Emil Grosswald Lectures 2010

Andrei Okounkov, Princeton University

From the longest increasing subsequence to instanton counting

A series of three talks on topics related to the Plancherel measure

Abstract:

Random partitions pop up in many areas of mathematics, sometimes directly but more often in disguise. There are some very natural probability measures on partitions, such as the Plancherel measure, whose behavior we understand very well thanks to the rich algebraic structure that the partitions possess. The Plancherel measure underpins the classical Ulam problem about the longest increasing subsequence in a random permutation and plays a key role in Nekrasov's theory of instanton counting.

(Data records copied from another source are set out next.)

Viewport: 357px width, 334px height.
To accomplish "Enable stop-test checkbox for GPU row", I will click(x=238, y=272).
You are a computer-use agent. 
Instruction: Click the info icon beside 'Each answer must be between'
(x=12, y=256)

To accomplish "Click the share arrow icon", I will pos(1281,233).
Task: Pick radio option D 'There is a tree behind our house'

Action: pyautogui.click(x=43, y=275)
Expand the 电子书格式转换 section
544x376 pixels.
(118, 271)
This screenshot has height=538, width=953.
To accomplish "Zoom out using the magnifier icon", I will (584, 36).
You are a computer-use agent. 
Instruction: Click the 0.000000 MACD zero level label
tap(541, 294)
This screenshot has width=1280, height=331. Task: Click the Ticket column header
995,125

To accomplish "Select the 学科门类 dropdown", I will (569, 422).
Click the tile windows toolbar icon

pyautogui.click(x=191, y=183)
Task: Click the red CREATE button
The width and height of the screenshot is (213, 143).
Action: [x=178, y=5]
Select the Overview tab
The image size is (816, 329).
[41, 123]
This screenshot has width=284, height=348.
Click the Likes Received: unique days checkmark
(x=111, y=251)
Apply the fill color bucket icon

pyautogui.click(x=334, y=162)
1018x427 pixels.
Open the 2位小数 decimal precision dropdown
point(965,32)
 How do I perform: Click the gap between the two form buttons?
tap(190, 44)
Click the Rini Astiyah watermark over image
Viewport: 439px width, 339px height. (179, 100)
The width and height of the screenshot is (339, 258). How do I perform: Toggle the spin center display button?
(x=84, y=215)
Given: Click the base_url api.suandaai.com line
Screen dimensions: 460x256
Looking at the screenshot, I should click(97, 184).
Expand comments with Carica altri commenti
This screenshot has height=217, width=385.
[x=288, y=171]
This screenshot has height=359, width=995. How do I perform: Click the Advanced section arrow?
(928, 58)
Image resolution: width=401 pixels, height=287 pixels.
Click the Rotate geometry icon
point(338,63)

The aim of my lectures will be to explain what is the Plancherel measure, how did we learn what we know about it, and which conclusions can we draw from this for various applications.

Tuesday April 20, 4:00 PM: Andrei Okounkov, Princeton University, Lecture 1.
Wednesday April 21, 4:00 PM: Andrei Okounkov, Princeton University, Lecture 2.
Thursday April 22, 4:00 PM: Andrei Okounkov, Princeton University, Lecture 3.

Tea will be served before the lectures at 3:30pm, in the mathematics lounge next to the conference room. All the talks will take place in room 617 of Wachman Hall on the main campus of Temple University in Philadelphia, Pennsylvania.